_Records for the exercise_.
----
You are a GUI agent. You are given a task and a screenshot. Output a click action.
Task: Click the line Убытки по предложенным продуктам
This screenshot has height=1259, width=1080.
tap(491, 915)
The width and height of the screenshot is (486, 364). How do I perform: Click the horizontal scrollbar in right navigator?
----
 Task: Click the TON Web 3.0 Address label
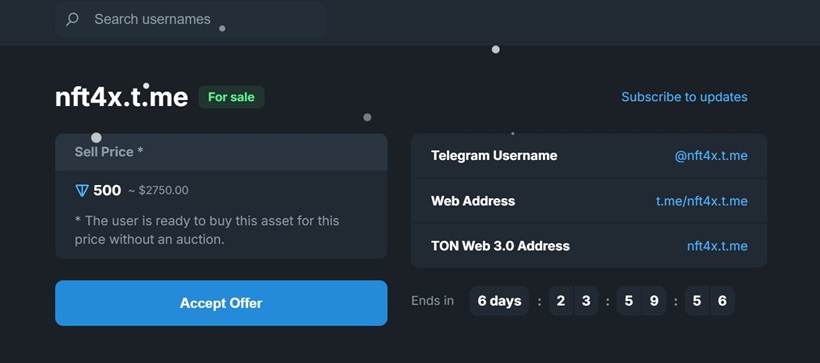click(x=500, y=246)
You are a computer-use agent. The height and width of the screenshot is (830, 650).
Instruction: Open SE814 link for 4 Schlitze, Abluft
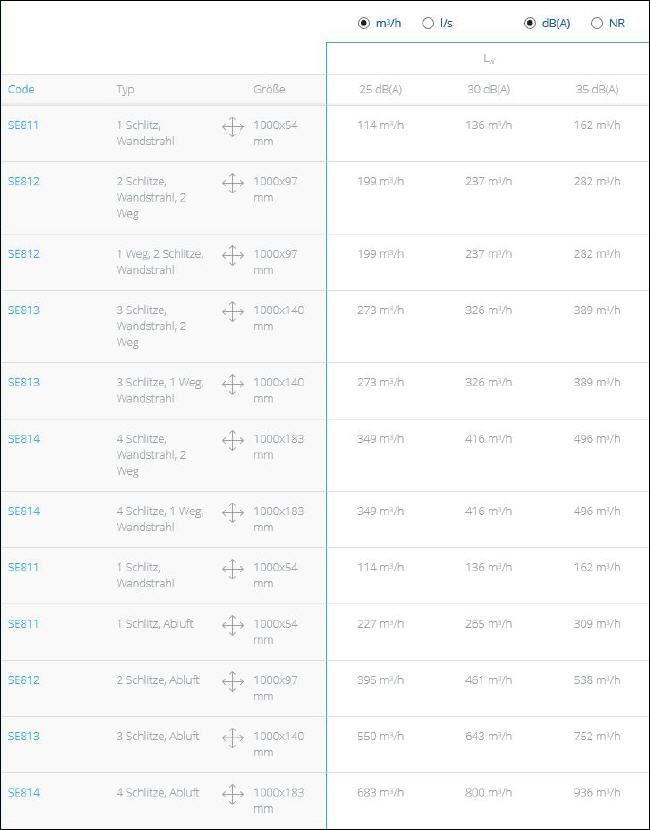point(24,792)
----
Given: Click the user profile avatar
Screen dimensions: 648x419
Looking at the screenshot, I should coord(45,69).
----
_Work to be completed_. When a line in the records contains the string "agent", it counts; state how many lines count, with no other words.

_Written response_. 2